Exercise instructions: Using the records below, copy every line that holds the string "Navigate".

Collected data entries:
***

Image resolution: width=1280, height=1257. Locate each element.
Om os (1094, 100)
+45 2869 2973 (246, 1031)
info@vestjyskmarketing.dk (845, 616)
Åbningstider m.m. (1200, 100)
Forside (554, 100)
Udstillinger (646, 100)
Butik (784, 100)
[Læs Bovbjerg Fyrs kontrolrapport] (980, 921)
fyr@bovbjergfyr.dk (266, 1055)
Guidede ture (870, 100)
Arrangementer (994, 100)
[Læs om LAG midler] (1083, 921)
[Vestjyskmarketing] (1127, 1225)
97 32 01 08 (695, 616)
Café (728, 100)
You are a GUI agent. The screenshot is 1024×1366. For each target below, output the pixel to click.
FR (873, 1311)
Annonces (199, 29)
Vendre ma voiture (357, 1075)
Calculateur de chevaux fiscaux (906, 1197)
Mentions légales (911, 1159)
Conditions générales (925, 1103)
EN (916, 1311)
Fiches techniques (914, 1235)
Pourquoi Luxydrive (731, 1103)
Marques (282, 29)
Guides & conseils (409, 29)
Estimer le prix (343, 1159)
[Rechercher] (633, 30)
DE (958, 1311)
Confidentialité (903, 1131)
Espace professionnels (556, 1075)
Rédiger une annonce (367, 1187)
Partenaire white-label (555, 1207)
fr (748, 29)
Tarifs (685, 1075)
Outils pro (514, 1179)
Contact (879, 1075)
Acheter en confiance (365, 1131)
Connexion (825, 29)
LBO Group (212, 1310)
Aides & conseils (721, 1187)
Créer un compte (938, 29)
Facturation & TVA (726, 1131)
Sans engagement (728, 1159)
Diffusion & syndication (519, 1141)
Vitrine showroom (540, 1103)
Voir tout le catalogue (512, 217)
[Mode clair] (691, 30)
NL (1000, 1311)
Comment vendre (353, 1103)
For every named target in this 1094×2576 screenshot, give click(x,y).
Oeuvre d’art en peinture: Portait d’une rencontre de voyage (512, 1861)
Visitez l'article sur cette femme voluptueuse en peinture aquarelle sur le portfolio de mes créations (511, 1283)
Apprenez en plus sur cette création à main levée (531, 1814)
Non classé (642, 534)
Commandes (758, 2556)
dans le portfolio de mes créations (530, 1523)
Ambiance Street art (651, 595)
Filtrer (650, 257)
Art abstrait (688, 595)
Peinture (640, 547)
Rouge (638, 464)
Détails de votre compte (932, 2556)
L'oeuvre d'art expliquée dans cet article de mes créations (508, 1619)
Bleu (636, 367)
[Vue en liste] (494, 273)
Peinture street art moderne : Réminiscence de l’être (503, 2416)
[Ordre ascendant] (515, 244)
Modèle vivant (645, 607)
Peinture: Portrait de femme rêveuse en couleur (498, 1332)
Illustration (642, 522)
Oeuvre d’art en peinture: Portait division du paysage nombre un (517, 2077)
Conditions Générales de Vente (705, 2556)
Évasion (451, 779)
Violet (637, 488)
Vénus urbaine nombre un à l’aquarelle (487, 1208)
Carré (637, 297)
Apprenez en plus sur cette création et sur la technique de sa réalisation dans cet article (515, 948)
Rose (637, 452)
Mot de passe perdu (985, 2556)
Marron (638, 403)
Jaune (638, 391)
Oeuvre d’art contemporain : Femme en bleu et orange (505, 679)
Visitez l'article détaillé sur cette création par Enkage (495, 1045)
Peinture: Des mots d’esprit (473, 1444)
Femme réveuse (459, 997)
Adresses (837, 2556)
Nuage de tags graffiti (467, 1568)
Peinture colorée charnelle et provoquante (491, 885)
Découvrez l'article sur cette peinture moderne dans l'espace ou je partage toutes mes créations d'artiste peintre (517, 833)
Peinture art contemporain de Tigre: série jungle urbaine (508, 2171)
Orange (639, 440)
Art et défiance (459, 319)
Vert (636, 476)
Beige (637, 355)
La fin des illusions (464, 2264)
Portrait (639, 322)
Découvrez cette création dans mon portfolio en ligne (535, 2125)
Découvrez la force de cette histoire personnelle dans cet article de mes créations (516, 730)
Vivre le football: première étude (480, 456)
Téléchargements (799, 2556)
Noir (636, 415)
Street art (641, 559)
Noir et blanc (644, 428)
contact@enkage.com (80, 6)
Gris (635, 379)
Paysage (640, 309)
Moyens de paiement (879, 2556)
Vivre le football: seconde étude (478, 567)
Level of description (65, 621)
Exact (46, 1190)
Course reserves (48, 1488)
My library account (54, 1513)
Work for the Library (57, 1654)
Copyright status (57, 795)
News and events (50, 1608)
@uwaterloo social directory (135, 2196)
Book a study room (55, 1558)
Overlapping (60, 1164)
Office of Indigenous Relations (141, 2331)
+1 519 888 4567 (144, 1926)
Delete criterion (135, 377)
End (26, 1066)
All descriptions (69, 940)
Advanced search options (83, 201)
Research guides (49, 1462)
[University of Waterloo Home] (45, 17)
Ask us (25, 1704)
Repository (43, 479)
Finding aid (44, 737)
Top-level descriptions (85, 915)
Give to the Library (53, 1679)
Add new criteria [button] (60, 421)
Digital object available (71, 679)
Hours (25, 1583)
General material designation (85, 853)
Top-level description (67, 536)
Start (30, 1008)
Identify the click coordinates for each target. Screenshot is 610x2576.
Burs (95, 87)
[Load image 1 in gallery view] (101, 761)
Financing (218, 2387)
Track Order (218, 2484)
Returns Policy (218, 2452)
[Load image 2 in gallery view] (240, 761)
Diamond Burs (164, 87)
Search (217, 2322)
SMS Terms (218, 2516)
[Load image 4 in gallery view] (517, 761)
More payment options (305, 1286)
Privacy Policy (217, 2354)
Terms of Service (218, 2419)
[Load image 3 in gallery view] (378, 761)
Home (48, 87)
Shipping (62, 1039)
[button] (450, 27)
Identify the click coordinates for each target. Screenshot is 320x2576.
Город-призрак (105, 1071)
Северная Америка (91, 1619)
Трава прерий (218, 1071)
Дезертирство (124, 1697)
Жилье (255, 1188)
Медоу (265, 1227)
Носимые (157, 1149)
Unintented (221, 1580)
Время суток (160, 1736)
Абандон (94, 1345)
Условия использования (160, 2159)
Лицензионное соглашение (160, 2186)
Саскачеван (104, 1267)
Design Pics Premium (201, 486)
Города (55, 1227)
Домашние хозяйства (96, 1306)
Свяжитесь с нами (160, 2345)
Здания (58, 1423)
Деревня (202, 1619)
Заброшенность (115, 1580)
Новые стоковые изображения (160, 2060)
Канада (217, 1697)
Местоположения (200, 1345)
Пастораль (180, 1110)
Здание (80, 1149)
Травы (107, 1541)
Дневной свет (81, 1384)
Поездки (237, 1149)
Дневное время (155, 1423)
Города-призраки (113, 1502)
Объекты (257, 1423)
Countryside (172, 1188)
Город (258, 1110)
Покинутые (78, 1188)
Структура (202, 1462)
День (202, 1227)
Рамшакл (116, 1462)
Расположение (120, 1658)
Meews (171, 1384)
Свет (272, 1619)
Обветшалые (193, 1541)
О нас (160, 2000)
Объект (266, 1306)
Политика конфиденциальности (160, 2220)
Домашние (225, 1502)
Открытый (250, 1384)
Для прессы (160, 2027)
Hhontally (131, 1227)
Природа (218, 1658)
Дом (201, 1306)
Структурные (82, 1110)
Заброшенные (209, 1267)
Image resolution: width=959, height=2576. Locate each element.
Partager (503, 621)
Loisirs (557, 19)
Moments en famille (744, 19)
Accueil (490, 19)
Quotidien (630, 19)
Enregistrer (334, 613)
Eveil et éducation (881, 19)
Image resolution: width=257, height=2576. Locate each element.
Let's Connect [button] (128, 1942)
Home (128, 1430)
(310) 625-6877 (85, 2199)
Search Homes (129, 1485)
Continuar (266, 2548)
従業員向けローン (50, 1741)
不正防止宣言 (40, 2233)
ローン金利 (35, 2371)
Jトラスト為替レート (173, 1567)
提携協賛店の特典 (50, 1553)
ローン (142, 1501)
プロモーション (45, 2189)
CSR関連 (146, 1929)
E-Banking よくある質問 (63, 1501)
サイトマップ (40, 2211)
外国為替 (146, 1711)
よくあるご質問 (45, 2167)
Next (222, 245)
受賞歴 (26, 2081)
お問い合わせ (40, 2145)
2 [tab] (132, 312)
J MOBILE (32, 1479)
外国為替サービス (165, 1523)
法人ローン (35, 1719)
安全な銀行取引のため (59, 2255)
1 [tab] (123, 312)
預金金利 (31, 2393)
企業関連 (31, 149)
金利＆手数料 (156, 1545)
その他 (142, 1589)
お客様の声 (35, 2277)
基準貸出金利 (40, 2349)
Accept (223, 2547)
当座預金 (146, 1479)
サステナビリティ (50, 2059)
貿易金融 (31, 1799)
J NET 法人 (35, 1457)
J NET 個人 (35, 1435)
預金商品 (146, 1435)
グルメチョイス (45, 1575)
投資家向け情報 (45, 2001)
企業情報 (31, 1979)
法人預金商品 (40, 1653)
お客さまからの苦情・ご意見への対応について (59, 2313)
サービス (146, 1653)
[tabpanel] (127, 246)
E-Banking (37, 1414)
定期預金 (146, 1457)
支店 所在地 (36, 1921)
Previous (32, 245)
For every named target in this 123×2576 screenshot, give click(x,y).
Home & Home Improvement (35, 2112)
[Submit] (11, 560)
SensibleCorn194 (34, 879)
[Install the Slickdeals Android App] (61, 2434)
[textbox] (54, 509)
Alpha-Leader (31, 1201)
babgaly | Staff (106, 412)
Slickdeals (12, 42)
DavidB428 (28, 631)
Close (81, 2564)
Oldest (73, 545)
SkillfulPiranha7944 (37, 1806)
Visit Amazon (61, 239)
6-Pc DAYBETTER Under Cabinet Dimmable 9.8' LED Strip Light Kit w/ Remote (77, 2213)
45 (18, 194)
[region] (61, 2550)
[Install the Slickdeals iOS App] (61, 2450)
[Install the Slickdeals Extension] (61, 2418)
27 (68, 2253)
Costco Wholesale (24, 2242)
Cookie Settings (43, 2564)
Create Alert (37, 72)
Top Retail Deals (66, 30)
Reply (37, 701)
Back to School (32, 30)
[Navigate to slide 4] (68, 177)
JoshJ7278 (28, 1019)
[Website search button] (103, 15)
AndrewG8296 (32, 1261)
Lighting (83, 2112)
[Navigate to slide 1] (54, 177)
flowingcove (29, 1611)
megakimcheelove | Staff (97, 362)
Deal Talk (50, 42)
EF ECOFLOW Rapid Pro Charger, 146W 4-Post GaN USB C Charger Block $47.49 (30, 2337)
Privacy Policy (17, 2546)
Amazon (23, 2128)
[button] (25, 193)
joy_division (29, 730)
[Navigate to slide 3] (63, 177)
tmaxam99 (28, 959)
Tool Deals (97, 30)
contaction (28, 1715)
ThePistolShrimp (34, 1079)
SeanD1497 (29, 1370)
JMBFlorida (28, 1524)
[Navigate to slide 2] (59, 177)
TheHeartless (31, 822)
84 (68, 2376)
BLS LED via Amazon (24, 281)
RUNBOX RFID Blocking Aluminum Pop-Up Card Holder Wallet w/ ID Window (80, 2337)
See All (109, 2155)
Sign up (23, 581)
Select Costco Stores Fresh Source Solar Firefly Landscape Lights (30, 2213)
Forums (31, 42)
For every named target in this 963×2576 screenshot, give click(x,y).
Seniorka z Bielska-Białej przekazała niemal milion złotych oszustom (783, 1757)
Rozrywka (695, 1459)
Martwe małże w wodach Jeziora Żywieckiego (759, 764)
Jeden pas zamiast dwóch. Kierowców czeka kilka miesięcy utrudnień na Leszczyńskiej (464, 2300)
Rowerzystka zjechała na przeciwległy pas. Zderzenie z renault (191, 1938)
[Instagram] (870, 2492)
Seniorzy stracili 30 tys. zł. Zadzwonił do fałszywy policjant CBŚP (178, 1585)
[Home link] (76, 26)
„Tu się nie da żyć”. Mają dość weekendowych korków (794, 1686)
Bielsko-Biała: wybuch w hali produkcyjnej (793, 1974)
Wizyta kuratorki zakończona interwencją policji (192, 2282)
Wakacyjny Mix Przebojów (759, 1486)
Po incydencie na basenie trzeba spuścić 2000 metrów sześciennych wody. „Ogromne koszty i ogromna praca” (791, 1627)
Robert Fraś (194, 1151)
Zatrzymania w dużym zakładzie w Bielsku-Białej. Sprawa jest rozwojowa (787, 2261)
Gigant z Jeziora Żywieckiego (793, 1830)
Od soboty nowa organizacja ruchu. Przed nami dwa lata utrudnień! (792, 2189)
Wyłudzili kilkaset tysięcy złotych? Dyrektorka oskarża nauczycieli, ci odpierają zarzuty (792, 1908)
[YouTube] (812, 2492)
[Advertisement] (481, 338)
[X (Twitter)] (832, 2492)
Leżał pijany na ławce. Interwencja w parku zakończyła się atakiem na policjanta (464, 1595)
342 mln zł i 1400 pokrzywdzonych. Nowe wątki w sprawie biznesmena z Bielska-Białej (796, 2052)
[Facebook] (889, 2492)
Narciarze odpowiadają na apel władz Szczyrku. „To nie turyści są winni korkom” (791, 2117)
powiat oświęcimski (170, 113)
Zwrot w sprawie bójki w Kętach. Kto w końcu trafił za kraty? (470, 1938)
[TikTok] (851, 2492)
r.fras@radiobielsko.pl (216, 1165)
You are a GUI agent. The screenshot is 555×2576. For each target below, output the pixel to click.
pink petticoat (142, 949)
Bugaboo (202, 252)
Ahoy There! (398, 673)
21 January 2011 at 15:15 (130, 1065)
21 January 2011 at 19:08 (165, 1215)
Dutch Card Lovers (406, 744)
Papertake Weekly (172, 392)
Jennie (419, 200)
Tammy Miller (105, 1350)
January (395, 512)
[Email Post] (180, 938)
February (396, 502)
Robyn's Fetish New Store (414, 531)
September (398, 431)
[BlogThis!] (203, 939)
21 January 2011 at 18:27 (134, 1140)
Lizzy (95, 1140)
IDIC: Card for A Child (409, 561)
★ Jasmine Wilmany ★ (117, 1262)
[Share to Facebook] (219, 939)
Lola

***

Written answer:
[Navigate to slide 4] (68, 177)
[Navigate to slide 1] (54, 177)
[Navigate to slide 3] (63, 177)
[Navigate to slide 2] (59, 177)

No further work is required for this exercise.